Stored items from a collection
━━━━━━━━━━━━━━━━━━━━━━━━━━━━━━

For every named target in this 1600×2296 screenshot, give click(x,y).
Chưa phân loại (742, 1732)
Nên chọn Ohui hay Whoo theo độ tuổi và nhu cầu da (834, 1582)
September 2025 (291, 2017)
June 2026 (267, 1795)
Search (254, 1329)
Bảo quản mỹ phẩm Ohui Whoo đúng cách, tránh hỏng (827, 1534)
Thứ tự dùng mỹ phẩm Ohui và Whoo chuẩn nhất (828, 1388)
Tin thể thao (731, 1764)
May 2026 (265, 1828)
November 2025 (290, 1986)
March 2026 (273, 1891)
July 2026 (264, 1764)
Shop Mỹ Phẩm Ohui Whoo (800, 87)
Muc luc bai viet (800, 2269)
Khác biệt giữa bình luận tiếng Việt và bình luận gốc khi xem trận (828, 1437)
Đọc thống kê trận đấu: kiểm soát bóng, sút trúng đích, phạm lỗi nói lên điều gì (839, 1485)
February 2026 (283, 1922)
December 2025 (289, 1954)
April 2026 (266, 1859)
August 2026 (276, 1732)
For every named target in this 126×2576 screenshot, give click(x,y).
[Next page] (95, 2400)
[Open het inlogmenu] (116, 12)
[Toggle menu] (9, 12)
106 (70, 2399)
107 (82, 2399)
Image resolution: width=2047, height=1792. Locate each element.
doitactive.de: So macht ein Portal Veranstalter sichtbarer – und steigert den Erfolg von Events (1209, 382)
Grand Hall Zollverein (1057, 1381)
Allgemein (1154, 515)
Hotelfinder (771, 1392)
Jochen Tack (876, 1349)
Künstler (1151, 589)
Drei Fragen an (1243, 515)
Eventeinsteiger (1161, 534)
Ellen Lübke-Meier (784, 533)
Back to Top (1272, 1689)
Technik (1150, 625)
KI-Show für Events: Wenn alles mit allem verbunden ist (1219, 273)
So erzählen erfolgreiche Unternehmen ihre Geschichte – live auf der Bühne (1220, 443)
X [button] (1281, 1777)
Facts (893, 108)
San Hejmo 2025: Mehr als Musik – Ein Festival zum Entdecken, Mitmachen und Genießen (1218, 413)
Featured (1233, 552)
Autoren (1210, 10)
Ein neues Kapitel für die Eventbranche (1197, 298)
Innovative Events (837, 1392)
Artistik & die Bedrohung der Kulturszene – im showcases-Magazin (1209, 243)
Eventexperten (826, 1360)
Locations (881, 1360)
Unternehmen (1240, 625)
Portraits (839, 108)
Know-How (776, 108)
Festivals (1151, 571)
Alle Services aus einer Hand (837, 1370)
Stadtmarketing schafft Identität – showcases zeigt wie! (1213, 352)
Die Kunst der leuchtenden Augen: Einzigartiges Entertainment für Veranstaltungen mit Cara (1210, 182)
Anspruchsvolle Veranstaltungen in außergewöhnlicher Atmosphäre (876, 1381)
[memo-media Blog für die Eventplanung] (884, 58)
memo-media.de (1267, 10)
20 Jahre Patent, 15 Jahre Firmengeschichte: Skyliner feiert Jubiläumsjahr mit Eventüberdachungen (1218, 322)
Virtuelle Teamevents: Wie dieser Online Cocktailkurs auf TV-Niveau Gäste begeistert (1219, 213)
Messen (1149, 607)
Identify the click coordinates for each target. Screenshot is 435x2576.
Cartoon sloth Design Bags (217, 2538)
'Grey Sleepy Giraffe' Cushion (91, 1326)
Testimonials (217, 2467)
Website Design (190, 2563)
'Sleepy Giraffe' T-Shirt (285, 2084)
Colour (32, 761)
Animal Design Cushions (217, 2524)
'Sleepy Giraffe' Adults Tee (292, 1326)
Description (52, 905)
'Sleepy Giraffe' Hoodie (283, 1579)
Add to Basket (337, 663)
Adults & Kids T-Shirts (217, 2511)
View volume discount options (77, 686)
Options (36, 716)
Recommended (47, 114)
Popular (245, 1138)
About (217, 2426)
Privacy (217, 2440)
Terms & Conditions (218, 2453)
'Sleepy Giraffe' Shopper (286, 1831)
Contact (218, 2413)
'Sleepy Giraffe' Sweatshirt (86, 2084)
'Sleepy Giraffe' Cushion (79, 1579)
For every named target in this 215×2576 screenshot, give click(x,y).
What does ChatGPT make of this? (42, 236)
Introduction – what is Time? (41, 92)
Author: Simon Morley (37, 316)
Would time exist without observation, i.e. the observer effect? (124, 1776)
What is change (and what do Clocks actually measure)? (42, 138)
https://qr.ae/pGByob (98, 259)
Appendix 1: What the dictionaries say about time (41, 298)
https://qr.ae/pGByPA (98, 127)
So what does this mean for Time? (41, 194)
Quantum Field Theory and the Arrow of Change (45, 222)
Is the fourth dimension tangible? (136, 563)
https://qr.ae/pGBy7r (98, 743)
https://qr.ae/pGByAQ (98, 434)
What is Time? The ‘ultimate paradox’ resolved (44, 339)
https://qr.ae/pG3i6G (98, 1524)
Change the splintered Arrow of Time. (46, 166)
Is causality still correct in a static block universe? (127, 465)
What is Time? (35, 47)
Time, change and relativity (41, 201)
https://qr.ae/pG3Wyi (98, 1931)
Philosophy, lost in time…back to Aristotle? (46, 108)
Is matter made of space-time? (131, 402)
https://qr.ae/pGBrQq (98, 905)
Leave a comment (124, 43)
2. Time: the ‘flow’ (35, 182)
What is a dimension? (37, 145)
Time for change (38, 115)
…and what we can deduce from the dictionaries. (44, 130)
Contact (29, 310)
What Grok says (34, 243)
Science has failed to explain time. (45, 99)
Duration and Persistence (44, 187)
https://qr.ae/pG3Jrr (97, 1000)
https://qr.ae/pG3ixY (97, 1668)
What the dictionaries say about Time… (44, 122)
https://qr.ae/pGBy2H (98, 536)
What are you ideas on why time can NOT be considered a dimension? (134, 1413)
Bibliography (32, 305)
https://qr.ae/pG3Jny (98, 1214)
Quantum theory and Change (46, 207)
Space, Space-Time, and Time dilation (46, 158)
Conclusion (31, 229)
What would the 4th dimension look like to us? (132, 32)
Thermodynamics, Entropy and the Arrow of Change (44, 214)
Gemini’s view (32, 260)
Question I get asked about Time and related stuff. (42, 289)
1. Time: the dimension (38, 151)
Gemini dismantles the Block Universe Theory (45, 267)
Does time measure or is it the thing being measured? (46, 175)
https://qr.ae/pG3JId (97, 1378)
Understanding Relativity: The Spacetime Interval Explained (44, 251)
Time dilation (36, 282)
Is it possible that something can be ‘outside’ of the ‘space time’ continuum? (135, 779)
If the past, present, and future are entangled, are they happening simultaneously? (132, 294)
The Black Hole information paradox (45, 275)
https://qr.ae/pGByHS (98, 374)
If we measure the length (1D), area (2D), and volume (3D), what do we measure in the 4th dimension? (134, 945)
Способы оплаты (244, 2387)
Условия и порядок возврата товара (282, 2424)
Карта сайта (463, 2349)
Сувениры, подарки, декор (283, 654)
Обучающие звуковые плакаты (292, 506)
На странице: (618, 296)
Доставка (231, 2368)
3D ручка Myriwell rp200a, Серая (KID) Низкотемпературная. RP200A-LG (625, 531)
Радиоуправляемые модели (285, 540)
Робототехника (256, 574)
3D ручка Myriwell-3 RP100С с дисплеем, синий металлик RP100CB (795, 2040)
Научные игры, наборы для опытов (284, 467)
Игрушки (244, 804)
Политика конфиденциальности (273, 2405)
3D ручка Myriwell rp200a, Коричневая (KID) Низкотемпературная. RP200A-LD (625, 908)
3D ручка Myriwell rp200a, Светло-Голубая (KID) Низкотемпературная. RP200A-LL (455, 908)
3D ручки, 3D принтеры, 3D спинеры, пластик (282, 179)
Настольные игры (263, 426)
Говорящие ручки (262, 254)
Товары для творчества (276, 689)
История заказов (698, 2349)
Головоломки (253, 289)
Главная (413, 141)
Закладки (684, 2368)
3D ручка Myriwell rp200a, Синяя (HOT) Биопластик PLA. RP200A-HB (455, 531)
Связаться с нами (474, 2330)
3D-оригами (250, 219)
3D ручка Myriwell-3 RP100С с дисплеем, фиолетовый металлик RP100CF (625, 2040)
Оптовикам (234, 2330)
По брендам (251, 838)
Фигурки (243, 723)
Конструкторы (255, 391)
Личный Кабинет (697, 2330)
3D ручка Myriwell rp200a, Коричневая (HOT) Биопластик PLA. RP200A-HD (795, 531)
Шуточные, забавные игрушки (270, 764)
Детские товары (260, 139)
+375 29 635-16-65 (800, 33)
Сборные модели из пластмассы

━━━━━━━━━━━━━━━━━━━━━━━━━━━━━━

Task brief
Write out exactly the lines that fall from the line with "Muc luc bai viet (800, 2269)" to the line with "[Open het inlogmenu] (116, 12)" in the records above, keeping both ends.

Exercise result
Muc luc bai viet (800, 2269)
Khác biệt giữa bình luận tiếng Việt và bình luận gốc khi xem trận (828, 1437)
Đọc thống kê trận đấu: kiểm soát bóng, sút trúng đích, phạm lỗi nói lên điều gì (839, 1485)
February 2026 (283, 1922)
December 2025 (289, 1954)
April 2026 (266, 1859)
August 2026 (276, 1732)
For every named target in this 126×2576 screenshot, give click(x,y).
[Next page] (95, 2400)
[Open het inlogmenu] (116, 12)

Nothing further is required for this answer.